Là s’arrête une improbable comparaison avec Urgences. Pour notre plus grand plaisir, en réalité ! Celui de suivre les délires d’une équipe de guignols, durant soixante et onze épisodes répartis en quatre saisons de la série la plus déjantée du PAF. On ne saura jamais – et cela ne nous ne regarde pas, ajouteraient Les Inconnus – sous quelles influences psychédéliques sont nés les scénarios excentriques – et péri-urbains, dirait Jamel jamais à court d’une approximation – largement remaniés en direct-live par le trio infernal. Direct et spontané, car il faut savoir que les deux premières saisons se sont jouées devant un public présent dans le studio, acteur invisible dont les rires ne sont pas préenregistrés.
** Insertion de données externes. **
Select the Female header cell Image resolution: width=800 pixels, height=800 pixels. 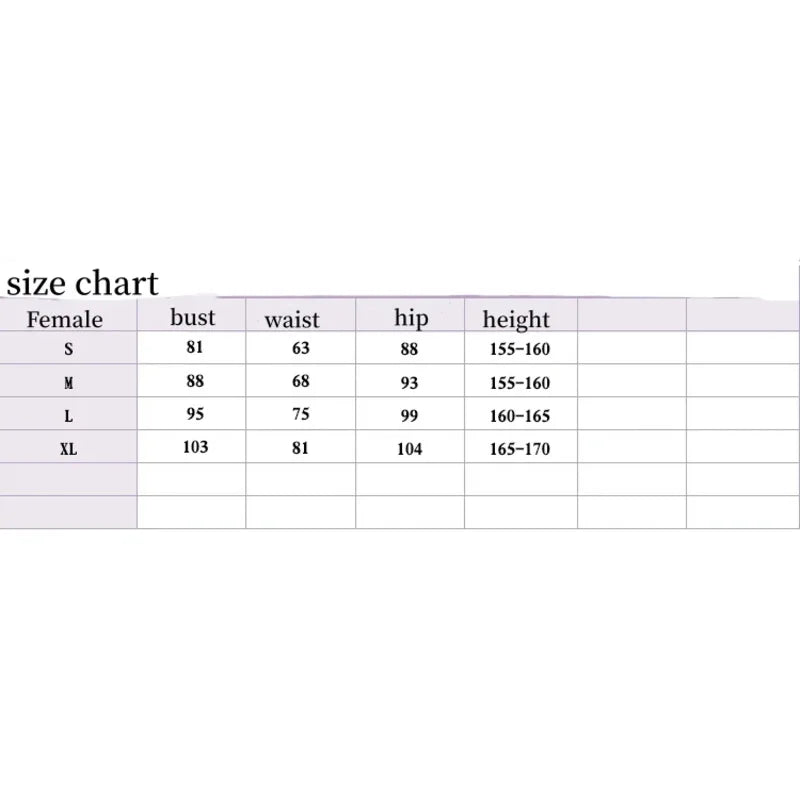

Au début, on se dit qu’un peu de féminité va apporter douceur et lucidité dans ce monde de fêlés ; Clara l’infirmière et Béa la doctoresse nous détrompent rapidement.

La première est perverse, peut-être parce que son père, qui voulait une fille, l’a toujours appelé Jacques, la seconde est bonne fille, mais d’une naïveté crasse, sans doute parce qu’elle adorait, enfant, disséquer les animaux et leur arracher le cœur, même si on ne voit pas bien le rapport !

Il fallait aussi un débile en chef ; ce rôle est tenu à merveille par le Professeur Maximilien Strauss. Tenant plus du tueur en série que du chirurgien orthopédique, il jetterait l’opprobre sur la profession, s’il ne confessait pas, un jour, avoir usurpé l’identité du vrai Strauss. Après, bien sûr, l’avoir assassiné à coup de fer à repasser et lui avoir volé son fric pour financer un trafic d’enfants tamouls. Nous voilà rassuré !

En fait, si H n’a pas volé sa place parmi les séries médicales, c’est parce que le rire est souvent la meilleure des médecines. Et qu’on en a bien besoin dans notre monde souvent plus dingue que la plus folle des séries télévisées.